'''

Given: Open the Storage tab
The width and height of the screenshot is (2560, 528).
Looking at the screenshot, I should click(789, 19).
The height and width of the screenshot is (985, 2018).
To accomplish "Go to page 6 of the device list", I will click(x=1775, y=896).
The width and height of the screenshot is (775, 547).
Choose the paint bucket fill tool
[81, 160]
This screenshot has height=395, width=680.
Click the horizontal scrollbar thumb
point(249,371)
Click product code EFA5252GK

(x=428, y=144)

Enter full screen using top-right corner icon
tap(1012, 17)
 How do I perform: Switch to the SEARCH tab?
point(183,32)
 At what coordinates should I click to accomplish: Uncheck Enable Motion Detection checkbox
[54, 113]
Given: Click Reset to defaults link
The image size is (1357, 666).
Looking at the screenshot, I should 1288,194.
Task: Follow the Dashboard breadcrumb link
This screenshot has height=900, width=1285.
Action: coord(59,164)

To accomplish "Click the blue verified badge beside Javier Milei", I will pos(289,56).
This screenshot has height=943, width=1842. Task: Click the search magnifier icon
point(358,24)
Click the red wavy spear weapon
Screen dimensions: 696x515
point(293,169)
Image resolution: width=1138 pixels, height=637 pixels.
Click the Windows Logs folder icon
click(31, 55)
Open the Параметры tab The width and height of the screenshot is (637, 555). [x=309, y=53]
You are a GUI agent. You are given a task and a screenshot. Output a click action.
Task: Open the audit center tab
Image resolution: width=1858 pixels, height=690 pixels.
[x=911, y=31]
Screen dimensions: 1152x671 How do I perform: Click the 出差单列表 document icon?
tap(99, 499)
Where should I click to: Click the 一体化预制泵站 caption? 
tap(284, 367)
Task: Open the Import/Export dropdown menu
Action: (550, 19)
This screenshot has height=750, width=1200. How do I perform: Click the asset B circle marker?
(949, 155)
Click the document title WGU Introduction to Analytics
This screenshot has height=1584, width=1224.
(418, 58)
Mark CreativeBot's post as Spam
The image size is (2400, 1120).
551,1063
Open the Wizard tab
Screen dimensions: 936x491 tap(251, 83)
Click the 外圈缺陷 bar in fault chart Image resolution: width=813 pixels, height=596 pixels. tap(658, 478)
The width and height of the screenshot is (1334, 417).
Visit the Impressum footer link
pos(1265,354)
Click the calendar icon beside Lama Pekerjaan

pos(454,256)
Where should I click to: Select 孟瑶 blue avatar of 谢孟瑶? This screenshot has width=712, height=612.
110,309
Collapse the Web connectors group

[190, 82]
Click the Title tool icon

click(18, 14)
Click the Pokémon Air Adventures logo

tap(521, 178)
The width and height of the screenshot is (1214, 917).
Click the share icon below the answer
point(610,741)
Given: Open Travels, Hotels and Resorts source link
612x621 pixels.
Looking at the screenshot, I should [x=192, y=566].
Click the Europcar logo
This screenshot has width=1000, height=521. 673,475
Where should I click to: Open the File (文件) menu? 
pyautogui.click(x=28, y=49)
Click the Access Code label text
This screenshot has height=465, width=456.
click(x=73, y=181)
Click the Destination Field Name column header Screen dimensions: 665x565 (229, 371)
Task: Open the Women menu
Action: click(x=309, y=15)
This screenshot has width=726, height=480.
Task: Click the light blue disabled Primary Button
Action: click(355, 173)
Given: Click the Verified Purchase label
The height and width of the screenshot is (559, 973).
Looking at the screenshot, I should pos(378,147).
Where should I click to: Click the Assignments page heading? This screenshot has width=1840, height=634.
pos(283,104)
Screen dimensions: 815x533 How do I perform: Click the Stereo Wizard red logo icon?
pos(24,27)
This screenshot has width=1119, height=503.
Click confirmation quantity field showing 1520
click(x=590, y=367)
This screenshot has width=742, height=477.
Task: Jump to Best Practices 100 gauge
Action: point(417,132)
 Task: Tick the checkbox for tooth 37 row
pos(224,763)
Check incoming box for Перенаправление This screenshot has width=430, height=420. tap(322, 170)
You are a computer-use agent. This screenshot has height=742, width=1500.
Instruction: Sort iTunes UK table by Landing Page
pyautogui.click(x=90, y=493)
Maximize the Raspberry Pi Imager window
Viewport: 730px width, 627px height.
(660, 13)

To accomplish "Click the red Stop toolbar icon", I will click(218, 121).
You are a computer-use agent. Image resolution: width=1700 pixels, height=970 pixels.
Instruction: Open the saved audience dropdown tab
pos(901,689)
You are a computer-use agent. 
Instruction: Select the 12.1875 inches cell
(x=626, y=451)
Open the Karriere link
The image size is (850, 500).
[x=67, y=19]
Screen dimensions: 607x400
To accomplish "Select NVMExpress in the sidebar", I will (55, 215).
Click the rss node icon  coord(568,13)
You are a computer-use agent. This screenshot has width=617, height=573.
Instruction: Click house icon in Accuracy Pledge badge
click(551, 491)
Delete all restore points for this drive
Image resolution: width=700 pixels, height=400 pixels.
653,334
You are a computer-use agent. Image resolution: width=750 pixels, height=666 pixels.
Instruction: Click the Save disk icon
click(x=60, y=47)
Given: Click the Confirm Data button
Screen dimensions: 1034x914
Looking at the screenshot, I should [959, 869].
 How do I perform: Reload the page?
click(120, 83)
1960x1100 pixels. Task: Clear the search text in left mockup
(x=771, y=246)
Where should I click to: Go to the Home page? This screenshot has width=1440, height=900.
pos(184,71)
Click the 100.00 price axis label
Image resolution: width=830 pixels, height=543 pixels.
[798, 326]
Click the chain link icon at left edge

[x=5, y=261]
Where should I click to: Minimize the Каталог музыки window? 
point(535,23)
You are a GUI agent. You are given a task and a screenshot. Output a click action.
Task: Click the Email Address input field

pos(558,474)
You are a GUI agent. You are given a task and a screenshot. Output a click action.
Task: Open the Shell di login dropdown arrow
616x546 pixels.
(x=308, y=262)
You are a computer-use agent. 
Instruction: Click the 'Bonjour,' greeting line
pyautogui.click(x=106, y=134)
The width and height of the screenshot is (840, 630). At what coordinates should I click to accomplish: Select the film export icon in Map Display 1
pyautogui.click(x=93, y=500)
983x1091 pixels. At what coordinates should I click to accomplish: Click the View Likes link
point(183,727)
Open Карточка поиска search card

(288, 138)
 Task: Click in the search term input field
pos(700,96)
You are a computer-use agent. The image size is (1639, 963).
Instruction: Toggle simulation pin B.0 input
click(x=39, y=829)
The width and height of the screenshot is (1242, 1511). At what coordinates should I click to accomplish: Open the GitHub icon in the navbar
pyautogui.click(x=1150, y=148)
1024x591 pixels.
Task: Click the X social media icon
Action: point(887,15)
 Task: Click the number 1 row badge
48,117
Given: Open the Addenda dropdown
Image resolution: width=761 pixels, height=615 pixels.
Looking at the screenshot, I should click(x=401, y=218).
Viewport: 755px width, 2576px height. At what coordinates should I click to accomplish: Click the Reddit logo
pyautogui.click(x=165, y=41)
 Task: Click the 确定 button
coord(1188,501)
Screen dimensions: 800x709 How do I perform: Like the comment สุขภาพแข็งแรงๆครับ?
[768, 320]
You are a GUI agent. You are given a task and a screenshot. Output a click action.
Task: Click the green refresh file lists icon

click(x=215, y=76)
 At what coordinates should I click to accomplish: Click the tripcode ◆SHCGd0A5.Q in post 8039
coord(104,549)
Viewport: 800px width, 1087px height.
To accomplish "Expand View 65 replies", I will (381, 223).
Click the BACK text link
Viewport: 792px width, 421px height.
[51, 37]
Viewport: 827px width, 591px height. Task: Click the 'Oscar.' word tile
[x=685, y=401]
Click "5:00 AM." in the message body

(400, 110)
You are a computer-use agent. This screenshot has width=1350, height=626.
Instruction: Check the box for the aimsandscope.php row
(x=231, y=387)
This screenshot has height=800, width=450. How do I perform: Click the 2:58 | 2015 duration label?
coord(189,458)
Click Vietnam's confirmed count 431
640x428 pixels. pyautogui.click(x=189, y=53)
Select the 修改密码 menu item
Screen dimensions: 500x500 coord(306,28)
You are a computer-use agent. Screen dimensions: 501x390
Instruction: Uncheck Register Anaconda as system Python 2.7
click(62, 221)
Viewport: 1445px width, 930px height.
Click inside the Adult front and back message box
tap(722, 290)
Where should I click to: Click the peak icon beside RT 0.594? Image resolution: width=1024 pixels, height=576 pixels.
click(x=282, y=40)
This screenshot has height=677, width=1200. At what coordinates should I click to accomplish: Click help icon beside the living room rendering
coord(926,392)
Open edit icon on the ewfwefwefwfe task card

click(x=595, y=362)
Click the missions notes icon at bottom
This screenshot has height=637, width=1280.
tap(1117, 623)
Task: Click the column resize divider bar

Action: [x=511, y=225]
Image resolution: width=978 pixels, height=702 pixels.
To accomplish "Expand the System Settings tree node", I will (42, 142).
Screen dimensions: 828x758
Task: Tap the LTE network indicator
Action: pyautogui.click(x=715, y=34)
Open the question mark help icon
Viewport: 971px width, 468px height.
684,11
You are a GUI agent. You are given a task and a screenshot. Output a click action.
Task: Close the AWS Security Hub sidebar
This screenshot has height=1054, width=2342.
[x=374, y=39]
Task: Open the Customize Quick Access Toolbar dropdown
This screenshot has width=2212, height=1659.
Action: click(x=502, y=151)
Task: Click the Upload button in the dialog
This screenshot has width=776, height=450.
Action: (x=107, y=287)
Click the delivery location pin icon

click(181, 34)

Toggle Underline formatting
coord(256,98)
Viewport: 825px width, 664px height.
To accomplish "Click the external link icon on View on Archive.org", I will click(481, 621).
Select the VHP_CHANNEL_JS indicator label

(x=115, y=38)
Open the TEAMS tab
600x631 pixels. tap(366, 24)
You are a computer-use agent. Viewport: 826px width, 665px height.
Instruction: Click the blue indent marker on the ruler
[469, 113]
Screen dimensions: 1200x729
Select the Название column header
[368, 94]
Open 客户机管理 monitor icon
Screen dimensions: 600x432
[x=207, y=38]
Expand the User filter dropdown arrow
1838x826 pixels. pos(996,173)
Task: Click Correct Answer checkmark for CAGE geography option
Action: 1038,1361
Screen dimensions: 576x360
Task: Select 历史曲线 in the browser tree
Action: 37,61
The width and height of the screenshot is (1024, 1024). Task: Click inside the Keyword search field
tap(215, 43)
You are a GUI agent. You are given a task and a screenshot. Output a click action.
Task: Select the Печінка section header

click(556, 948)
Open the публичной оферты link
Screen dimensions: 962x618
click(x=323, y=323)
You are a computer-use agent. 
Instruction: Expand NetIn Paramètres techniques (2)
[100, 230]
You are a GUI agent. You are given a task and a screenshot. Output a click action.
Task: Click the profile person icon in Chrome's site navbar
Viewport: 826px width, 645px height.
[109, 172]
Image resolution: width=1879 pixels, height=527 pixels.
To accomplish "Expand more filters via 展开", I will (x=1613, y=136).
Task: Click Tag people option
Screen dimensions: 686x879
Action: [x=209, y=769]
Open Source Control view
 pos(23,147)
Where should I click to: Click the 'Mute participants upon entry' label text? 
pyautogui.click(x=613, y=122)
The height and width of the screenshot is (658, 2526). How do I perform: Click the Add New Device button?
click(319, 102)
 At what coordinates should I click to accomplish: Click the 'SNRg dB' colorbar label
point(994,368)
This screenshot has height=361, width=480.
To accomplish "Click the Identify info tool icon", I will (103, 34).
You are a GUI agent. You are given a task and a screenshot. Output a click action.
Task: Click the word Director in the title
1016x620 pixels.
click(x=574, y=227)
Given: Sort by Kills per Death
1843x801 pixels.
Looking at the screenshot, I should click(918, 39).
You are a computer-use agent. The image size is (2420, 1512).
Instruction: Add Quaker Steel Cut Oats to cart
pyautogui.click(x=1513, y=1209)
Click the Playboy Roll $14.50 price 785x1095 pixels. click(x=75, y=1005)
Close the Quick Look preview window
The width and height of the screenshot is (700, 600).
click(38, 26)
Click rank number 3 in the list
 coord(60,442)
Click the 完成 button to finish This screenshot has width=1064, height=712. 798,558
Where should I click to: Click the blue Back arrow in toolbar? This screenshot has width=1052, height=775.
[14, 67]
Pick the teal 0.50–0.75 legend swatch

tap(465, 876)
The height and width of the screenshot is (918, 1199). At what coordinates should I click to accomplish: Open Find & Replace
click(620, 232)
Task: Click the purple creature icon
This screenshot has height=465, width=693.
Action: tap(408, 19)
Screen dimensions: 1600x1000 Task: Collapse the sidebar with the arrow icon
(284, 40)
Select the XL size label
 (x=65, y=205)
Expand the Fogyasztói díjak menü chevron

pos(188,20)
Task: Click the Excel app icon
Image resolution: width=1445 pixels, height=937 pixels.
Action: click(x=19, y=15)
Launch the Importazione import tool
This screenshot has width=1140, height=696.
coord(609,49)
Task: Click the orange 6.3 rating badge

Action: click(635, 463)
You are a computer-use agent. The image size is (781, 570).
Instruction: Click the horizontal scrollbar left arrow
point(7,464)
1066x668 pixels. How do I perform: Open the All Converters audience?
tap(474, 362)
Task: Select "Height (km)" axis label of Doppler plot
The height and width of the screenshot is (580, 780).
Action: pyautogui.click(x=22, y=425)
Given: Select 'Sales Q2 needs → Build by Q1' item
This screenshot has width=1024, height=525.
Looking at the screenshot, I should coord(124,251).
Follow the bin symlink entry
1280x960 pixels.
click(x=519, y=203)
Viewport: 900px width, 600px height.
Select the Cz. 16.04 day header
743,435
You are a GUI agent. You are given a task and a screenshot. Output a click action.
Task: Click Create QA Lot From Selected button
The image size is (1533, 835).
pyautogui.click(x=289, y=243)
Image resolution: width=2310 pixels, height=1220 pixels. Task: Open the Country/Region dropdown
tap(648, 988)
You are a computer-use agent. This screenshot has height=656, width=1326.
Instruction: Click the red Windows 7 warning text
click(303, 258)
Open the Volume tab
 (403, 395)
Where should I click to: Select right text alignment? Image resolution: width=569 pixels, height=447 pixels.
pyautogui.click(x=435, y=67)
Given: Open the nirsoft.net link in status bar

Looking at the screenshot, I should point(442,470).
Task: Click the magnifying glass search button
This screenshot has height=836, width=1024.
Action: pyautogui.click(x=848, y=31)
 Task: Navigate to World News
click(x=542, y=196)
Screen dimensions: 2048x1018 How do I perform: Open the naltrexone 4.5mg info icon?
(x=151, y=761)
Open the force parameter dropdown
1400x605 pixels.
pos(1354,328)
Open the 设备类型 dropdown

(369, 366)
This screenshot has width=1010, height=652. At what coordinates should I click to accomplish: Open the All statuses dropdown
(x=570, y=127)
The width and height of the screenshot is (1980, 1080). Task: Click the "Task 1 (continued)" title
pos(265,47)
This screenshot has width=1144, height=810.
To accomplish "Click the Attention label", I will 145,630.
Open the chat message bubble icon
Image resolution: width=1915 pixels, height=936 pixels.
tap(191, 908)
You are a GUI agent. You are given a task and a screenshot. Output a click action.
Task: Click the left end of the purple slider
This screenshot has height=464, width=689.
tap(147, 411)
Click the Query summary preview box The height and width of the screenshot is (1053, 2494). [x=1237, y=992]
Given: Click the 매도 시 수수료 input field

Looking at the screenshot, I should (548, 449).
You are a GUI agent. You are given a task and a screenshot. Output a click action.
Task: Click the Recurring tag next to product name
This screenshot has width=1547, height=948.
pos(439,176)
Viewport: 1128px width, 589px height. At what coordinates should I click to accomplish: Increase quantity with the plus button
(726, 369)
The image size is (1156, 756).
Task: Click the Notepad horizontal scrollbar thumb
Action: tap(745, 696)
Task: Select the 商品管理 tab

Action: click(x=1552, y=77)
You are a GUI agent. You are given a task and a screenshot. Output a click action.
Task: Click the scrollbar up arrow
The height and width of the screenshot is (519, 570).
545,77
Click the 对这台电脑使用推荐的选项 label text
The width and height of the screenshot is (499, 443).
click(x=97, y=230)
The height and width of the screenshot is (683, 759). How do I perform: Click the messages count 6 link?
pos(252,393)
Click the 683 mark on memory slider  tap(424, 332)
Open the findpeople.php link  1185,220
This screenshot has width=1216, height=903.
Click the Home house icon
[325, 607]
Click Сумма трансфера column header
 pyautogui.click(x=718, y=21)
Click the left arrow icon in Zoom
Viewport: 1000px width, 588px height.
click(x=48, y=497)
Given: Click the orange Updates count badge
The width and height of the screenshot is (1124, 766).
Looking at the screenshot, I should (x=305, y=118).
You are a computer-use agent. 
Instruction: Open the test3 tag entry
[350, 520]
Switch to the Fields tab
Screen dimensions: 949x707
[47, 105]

'''

About this exercise: Copy each line of the entries in which the string "Close" is found.

Task result:
Task: Close the AWS Security Hub sidebar
Close the Quick Look preview window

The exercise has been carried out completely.